Progressive muscle relaxation before bed is particularly relevant. You systematically tense and release muscle groups, finishing with the jaw and face. This trains the muscles to let go of tension rather than carrying it into sleep. Placing your tongue gently between your front teeth for a few minutes before sleep can also help, since the jaw muscles can’t fully clench in that position, and it encourages relaxation of the masseter (the primary chewing muscle on each side of your face).
Reducing caffeine and alcohol, especially in the afternoon and evening, also helps. Both substances increase microarousals during sleep, which are the trigger events for clenching episodes.
Sleep Position and Hygiene
Sleeping on your stomach pushes your jaw out of alignment and puts extra pressure on the joint. Sleeping on your back or side keeps your head in line with your spine and reduces mechanical stress on the jaw. If you’re a stomach sleeper, switching positions is one of the simplest changes you can make.

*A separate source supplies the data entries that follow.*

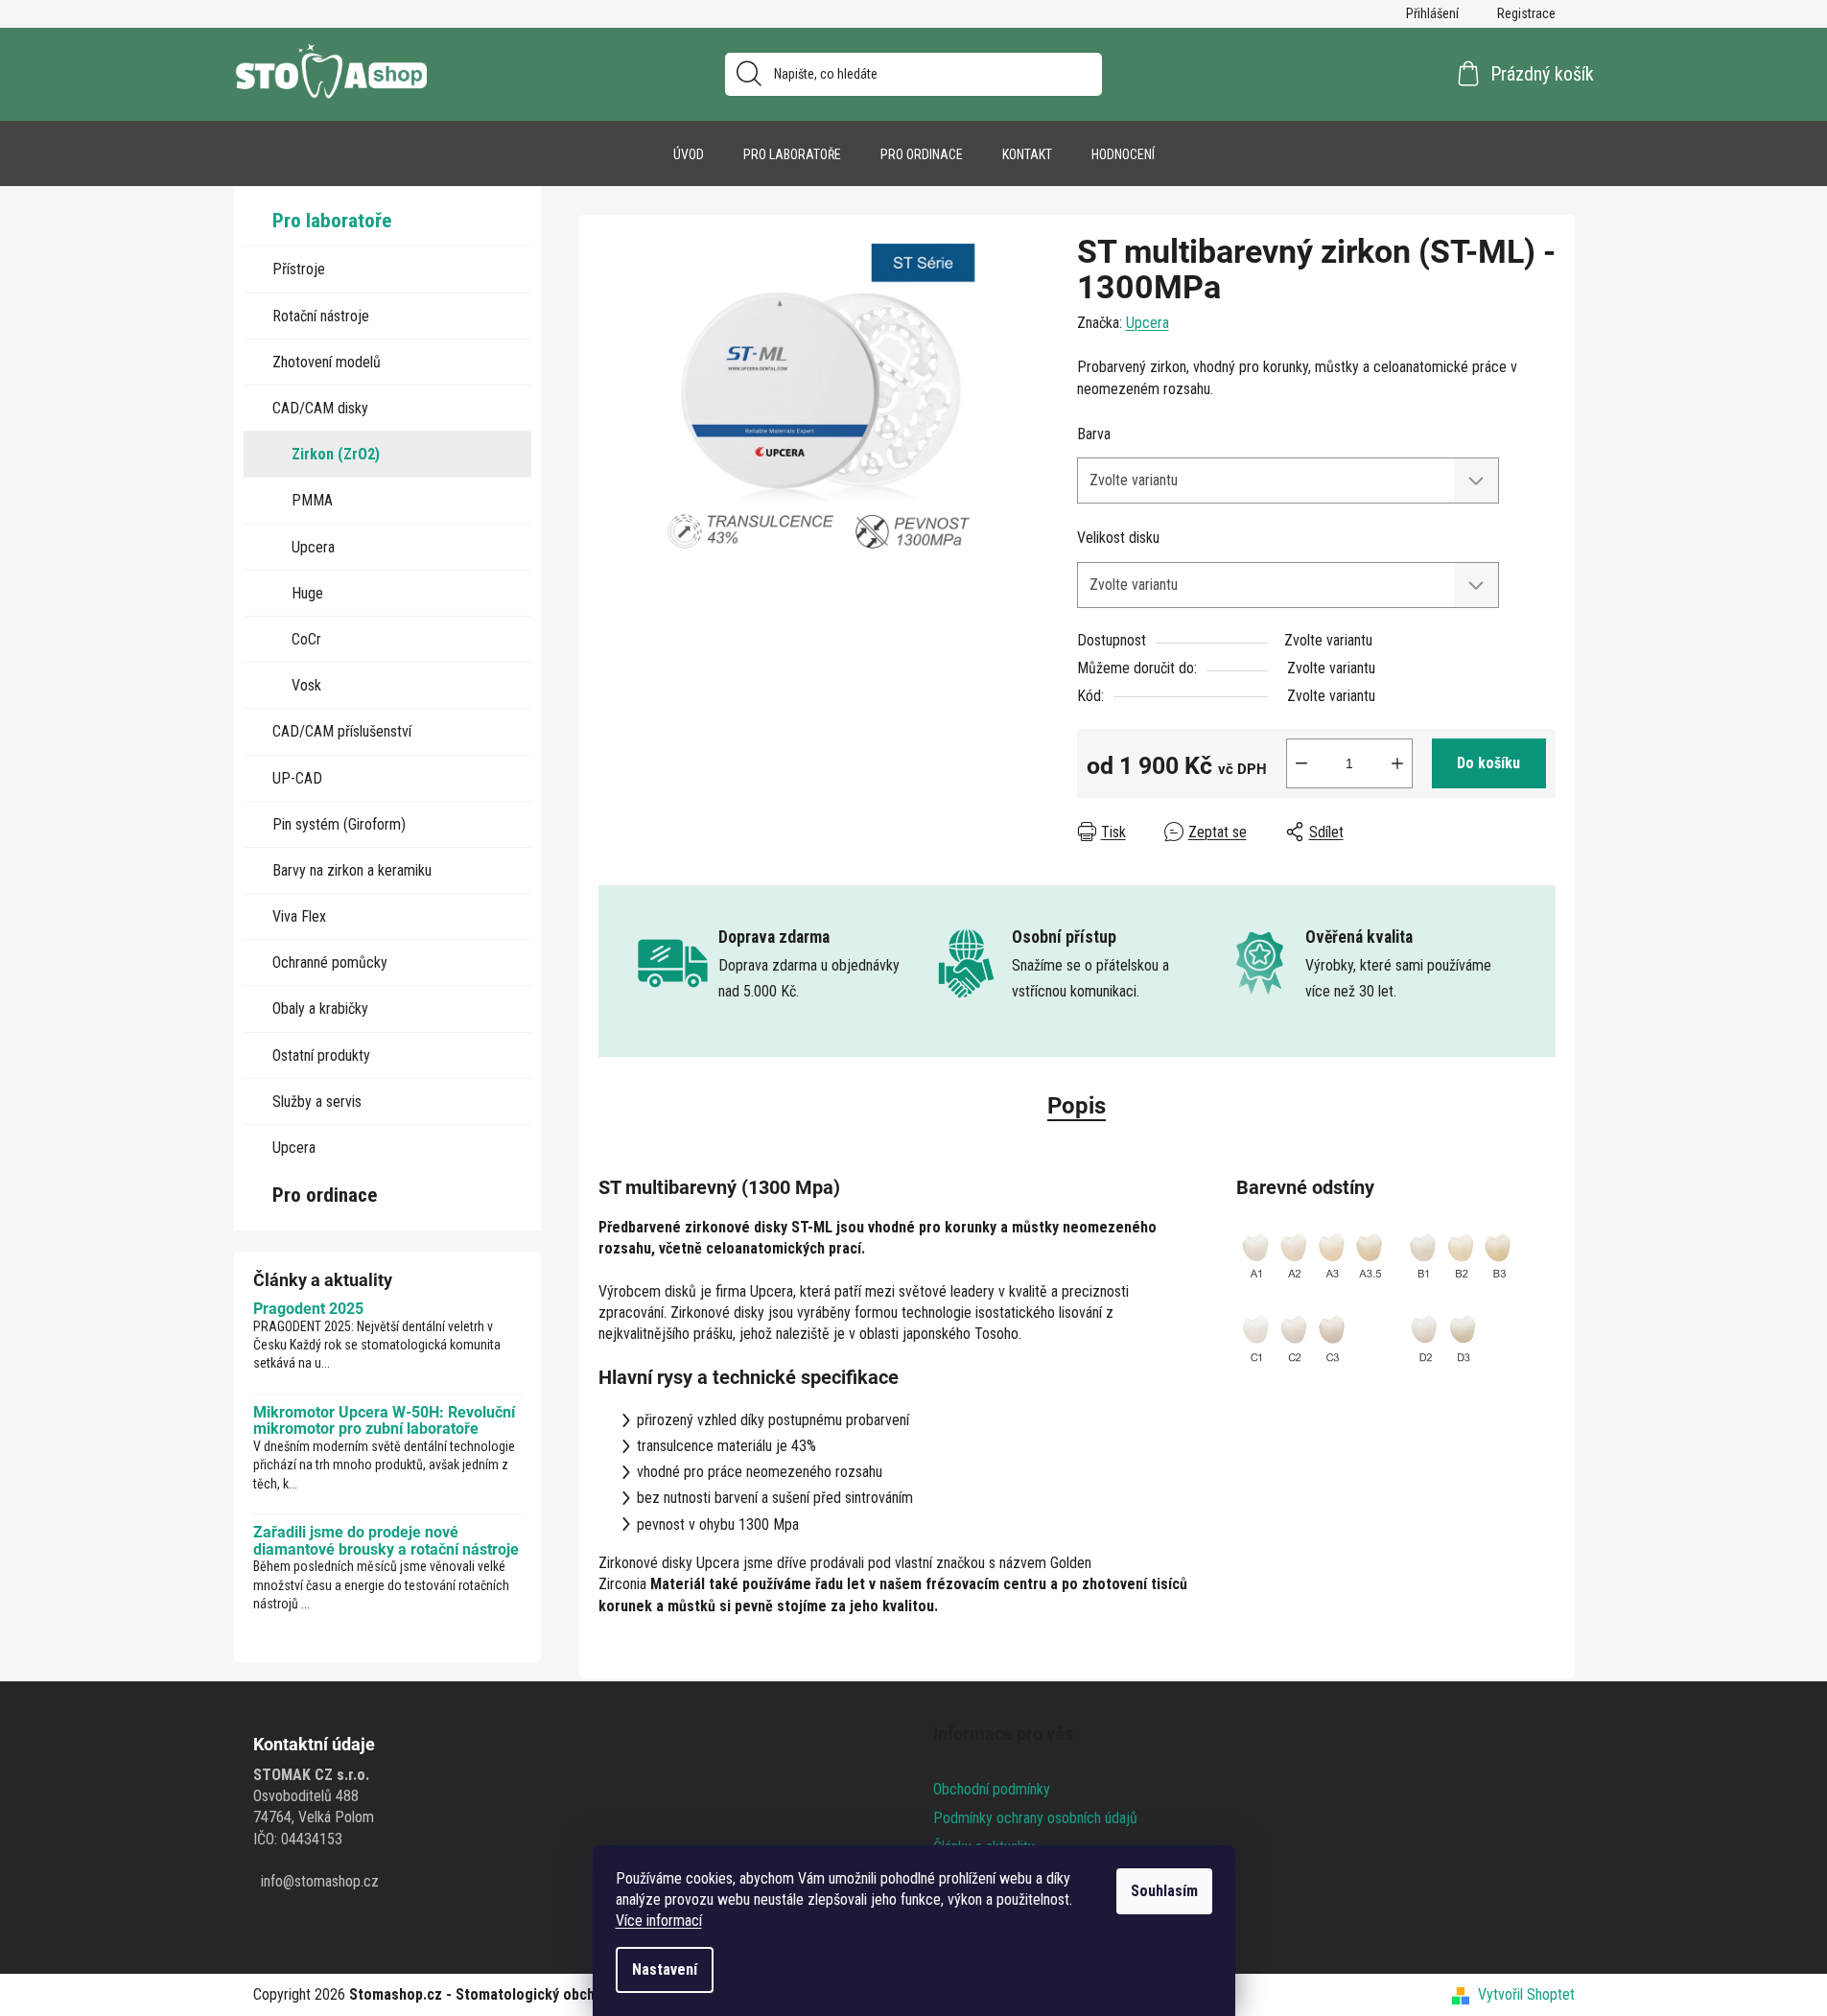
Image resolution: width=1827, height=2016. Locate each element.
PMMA (312, 500)
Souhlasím (1164, 1891)
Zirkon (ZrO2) (336, 454)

General sleep quality matters too. Anything that fragments your sleep, including irregular schedules, screen use before bed, a warm room, or untreated insomnia, increases the number of microarousals per night. Fewer microarousals means fewer opportunities for clenching episodes to begin.
Biofeedback Devices
A newer category of treatment uses biofeedback technology built into a custom oral appliance. Sensors in the device detect when clenching begins and deliver a subtle signal (not enough to wake you) that prompts your jaw muscles to relax. In a clinical study of 26 patients with confirmed sleep bruxism, one such device reduced total clenching duration by about 60% per hour of sleep. The effect was consistent regardless of how severe the bruxism was at baseline.
These devices are still relatively new and not widely available, but they represent a shift from passively protecting teeth to actively reducing the clenching itself.

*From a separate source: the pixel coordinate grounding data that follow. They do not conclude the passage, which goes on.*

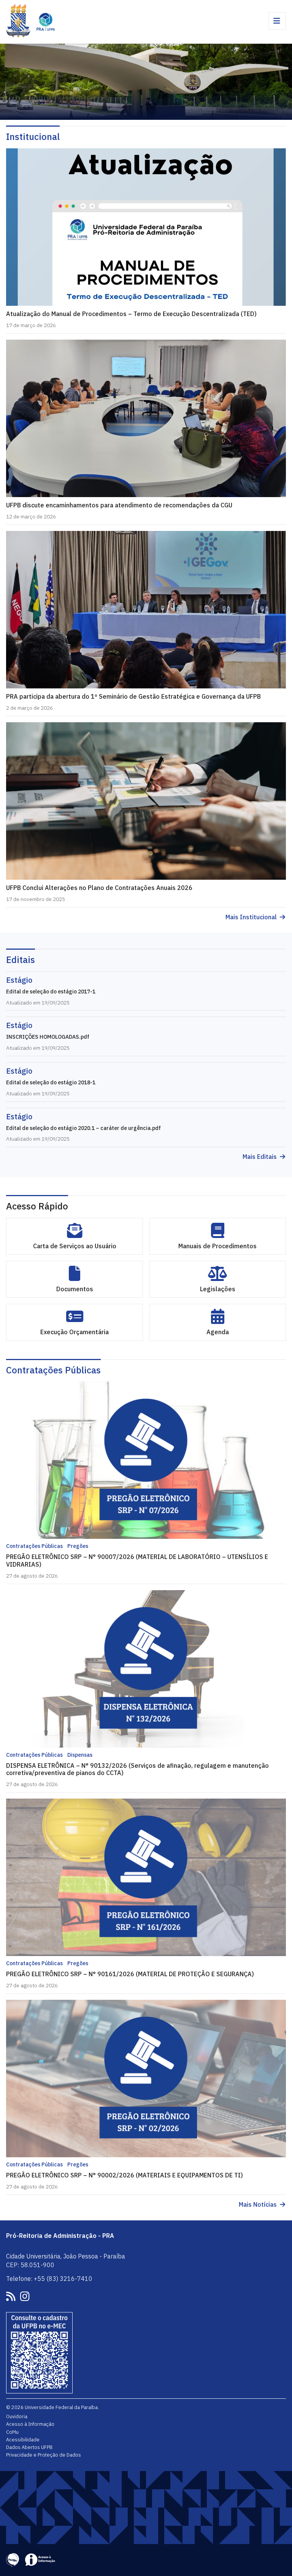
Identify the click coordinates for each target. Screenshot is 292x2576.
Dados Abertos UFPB (29, 2447)
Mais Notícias (258, 2204)
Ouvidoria (16, 2416)
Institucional (33, 136)
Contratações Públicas (53, 1370)
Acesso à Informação (30, 2423)
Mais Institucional (251, 917)
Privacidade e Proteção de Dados (43, 2454)
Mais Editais (260, 1156)
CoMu (12, 2431)
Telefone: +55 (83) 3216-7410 (49, 2278)
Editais (20, 959)
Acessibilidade (23, 2439)
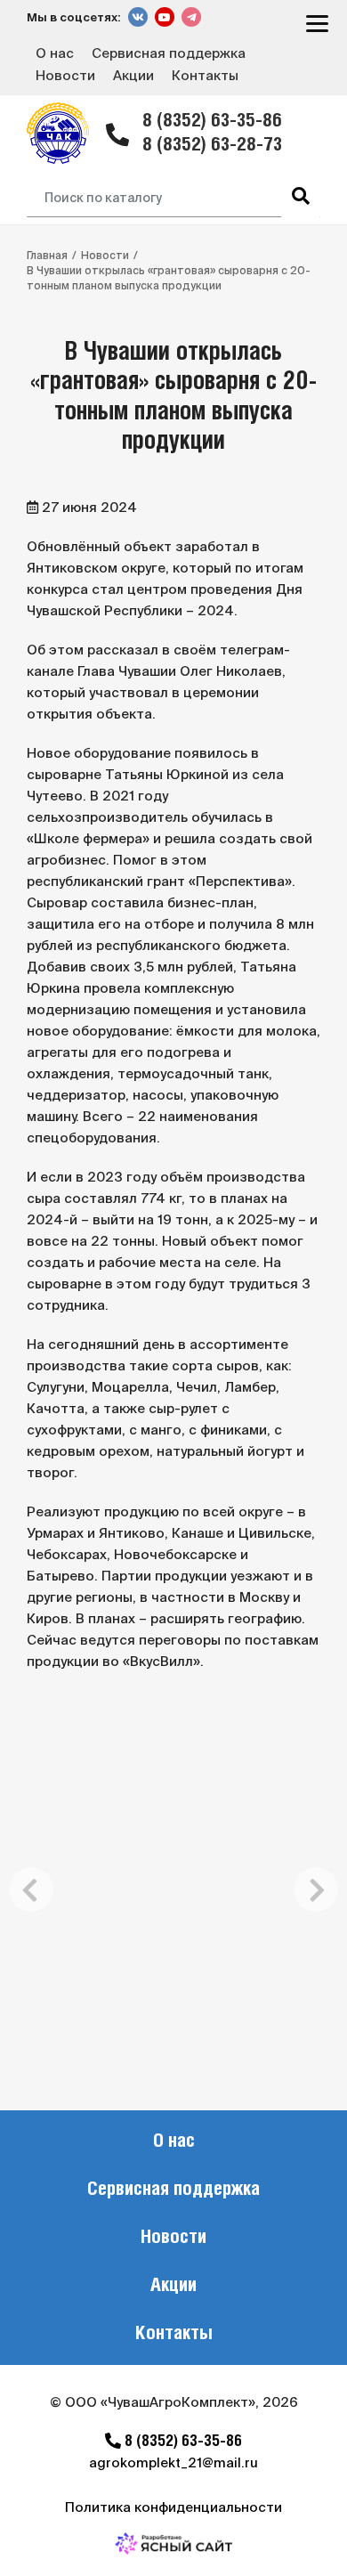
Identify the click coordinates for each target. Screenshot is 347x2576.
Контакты (205, 75)
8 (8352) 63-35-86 (212, 121)
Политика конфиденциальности (173, 2507)
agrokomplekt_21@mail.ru (173, 2462)
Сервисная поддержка (169, 53)
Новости (65, 75)
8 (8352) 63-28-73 (212, 145)
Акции (133, 75)
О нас (55, 53)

Botox for Severe Clenching
For people whose clenching causes significant pain or hasn’t responded to other treatments, injections into the masseter muscles can weaken them enough to reduce the force of clenching. A typical treatment uses 20 to 30 units per side, and the effect lasts four to six months before the muscles gradually regain full strength. It doesn’t eliminate the neural signal to clench, but it reduces the damage and pain that clenching causes. Repeat treatments are needed to maintain the effect.
Medications
Prescription medications are generally reserved for severe cases or short-term use, since most carry side effects or addiction risk. Muscle relaxants and anti-anxiety medications can temporarily reduce jaw muscle activity during sleep, but long-term use raises concerns about dependence. Some blood pressure medications have shown benefit by dialing down the sympathetic nervous system activity that precedes clenching episodes, essentially calming the fight-or-flight response during sleep.
If your bruxism started or worsened after beginning an antidepressant, that connection is worth discussing with your prescriber. Certain antidepressants are known to increase clenching, and adjusting the medication or adding a counteracting drug can help.
What About Magnesium?
Magnesium supplements are widely recommended online for bruxism, but the clinical evidence is thin. A study published in the Journal of Clinical Medicine compared mineral intake between people with and without sleep bruxism and found no significant difference in magnesium levels between the two groups. The same was true for calcium, zinc, iron, and every other mineral tested. The one nutrient that did show a potential connection was dietary fiber, though more research is needed to understand why. Taking magnesium for general muscle relaxation or sleep quality is unlikely to hurt, but it shouldn’t be your primary strategy for stopping clenching.